Problem description: Return the stretch of the material from the line containing "Given: Click the 0% (0 votes) text" through the end of the material, character for character. Leave out any pictures.

Data for this exercise:
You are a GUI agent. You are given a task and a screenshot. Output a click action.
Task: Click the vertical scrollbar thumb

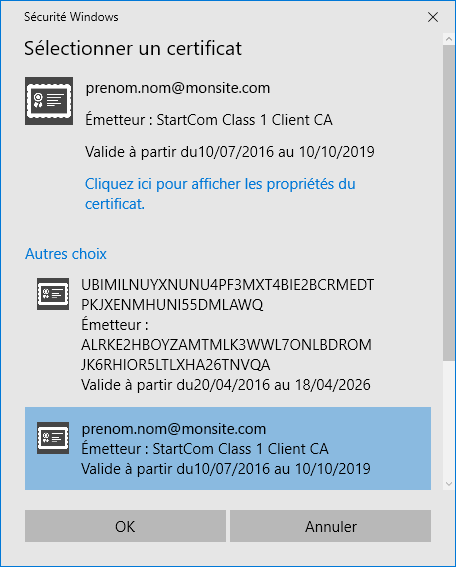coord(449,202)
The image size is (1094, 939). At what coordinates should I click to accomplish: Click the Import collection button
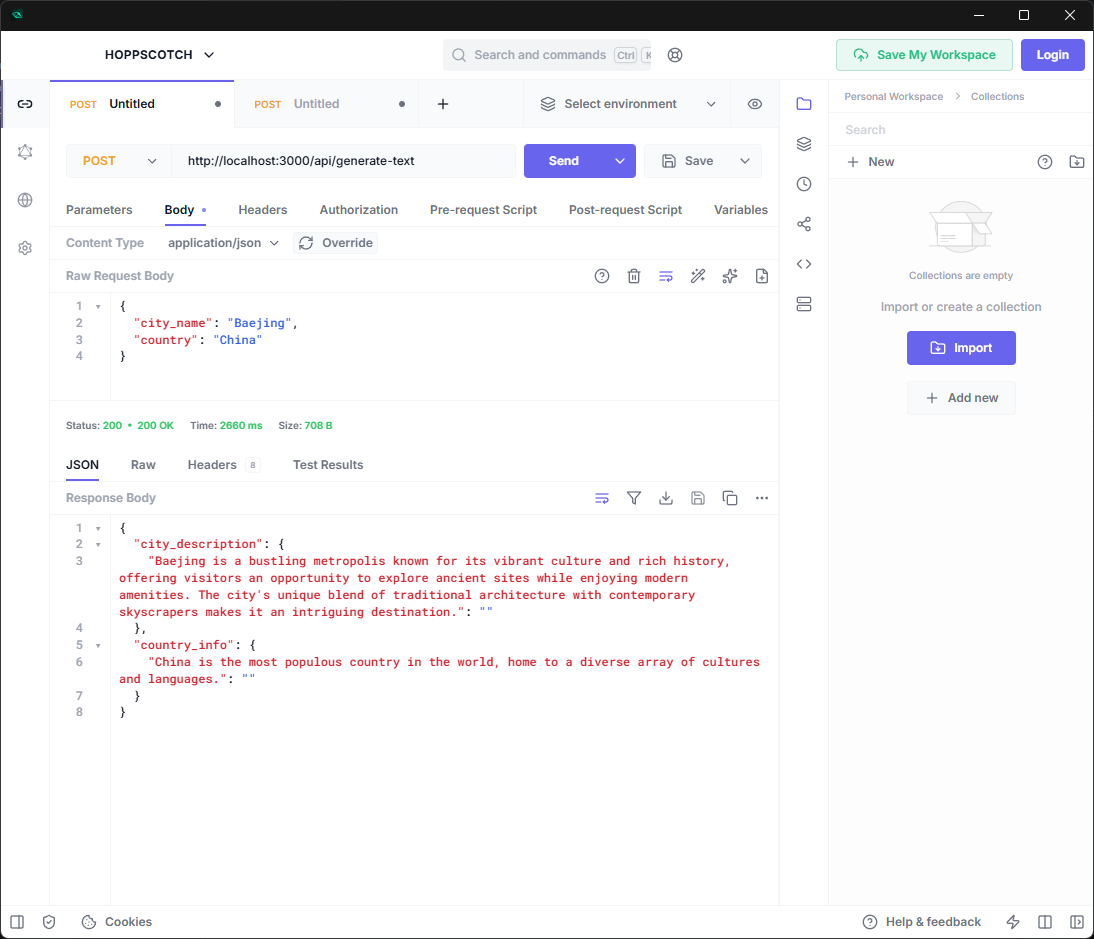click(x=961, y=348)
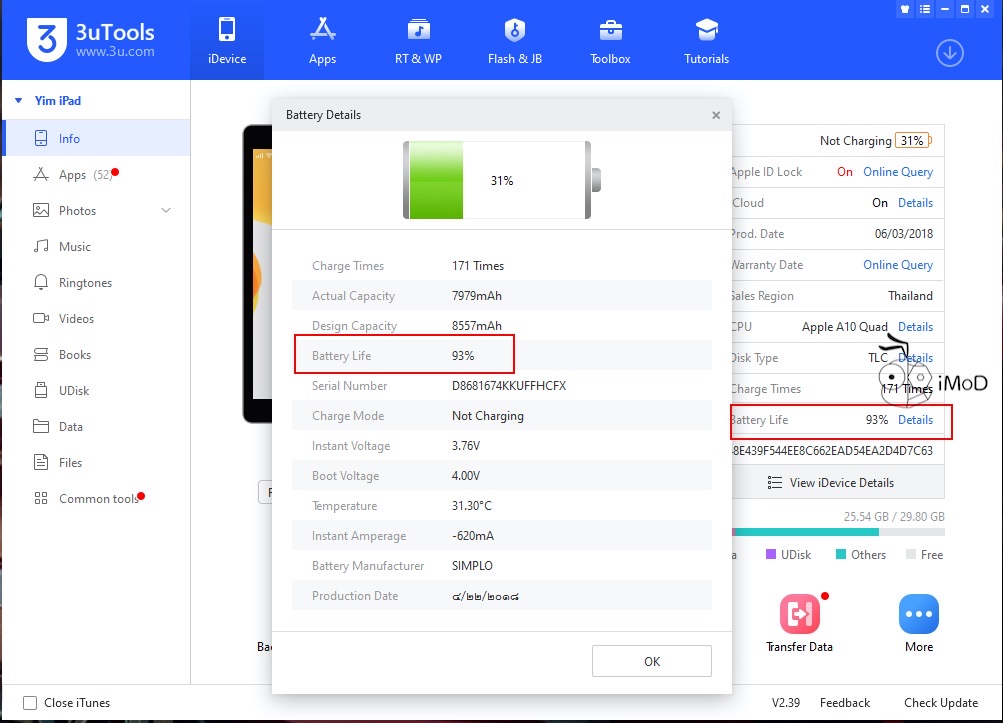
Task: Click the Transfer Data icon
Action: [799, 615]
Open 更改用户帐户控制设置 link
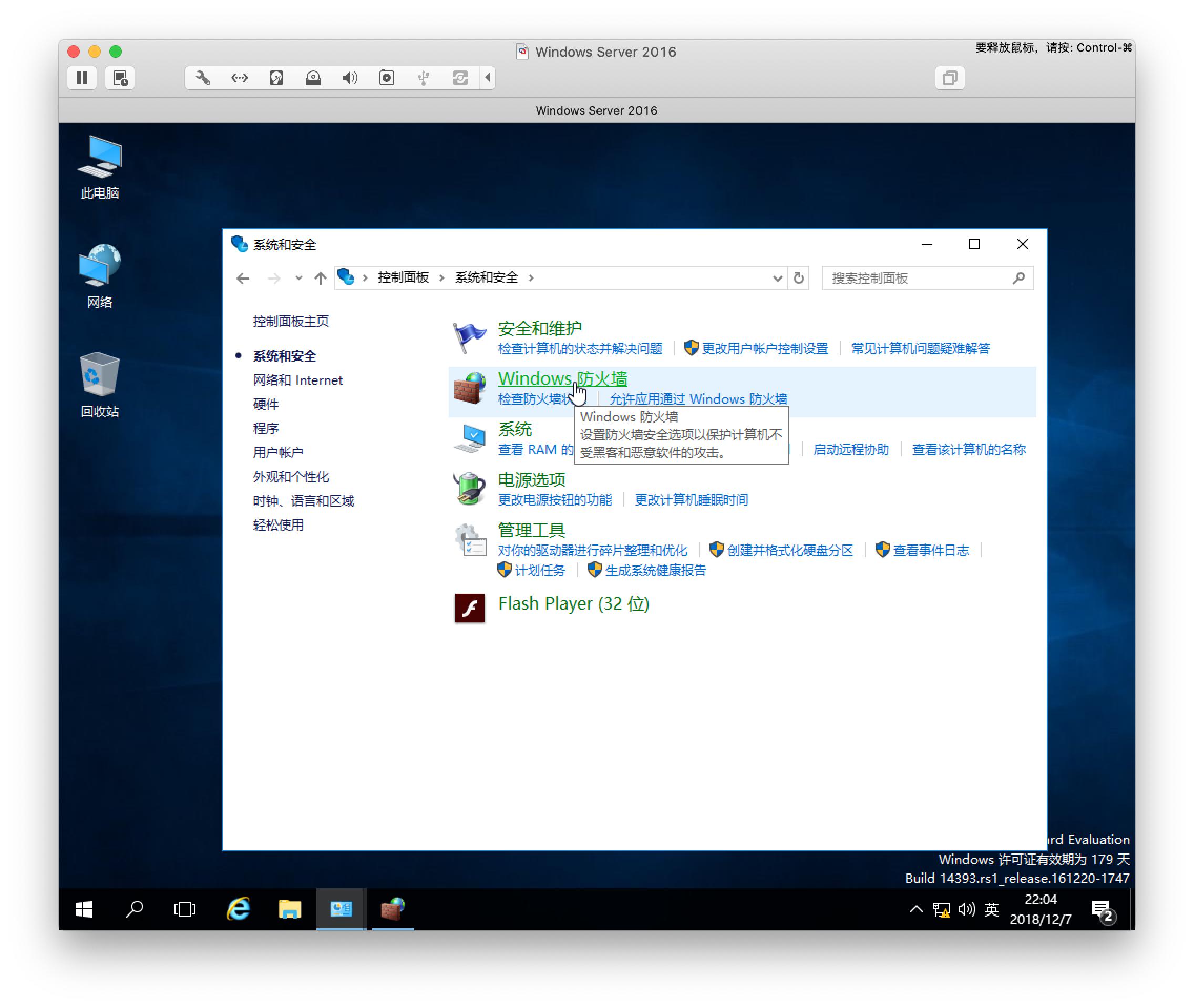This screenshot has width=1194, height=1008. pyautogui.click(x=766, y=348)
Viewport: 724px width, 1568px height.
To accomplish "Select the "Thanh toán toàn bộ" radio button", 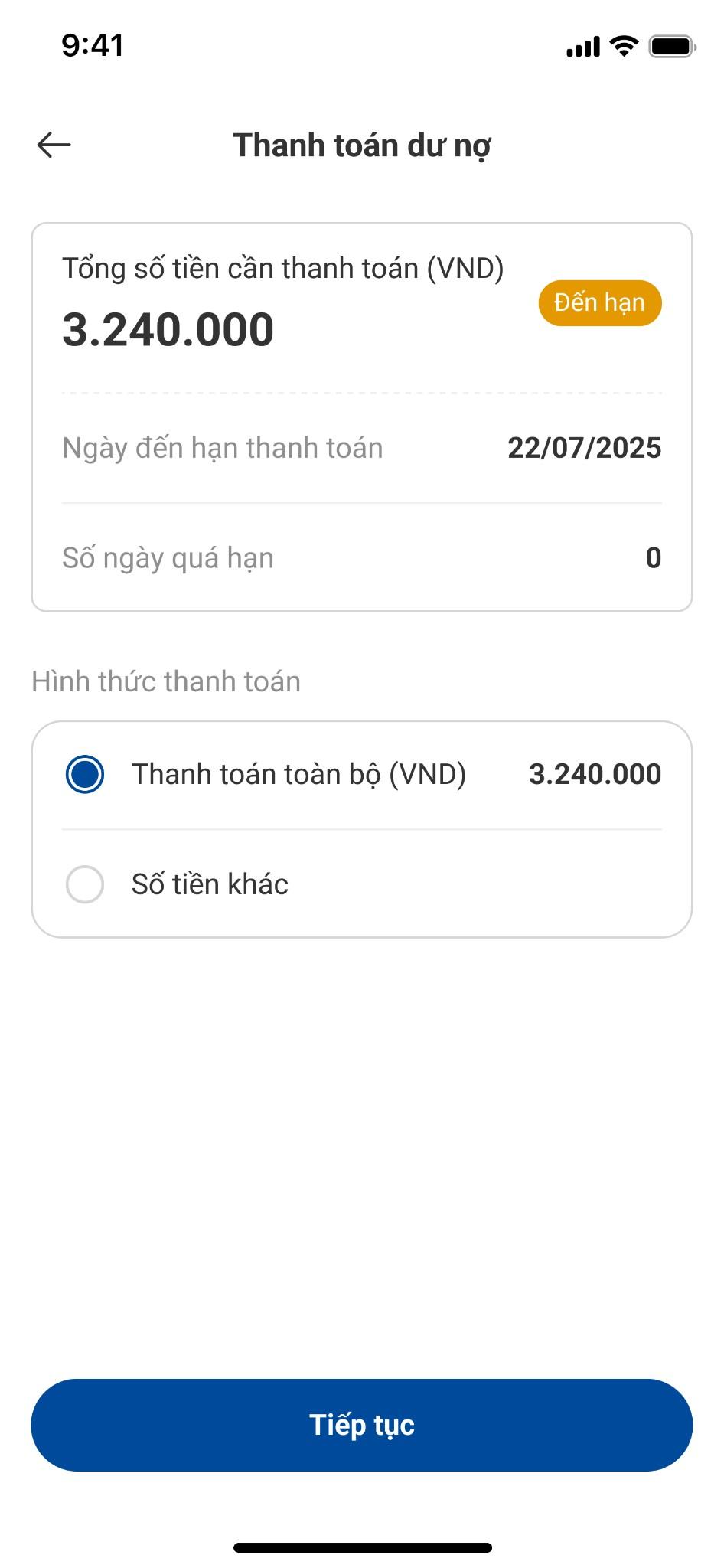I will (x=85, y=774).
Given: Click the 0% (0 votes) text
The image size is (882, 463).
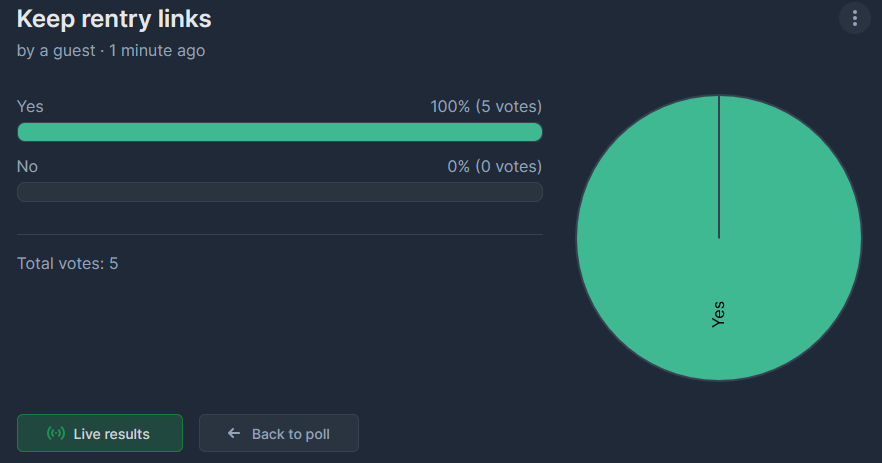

Full answer:
Given: Click the 0% (0 votes) text
The image size is (882, 463).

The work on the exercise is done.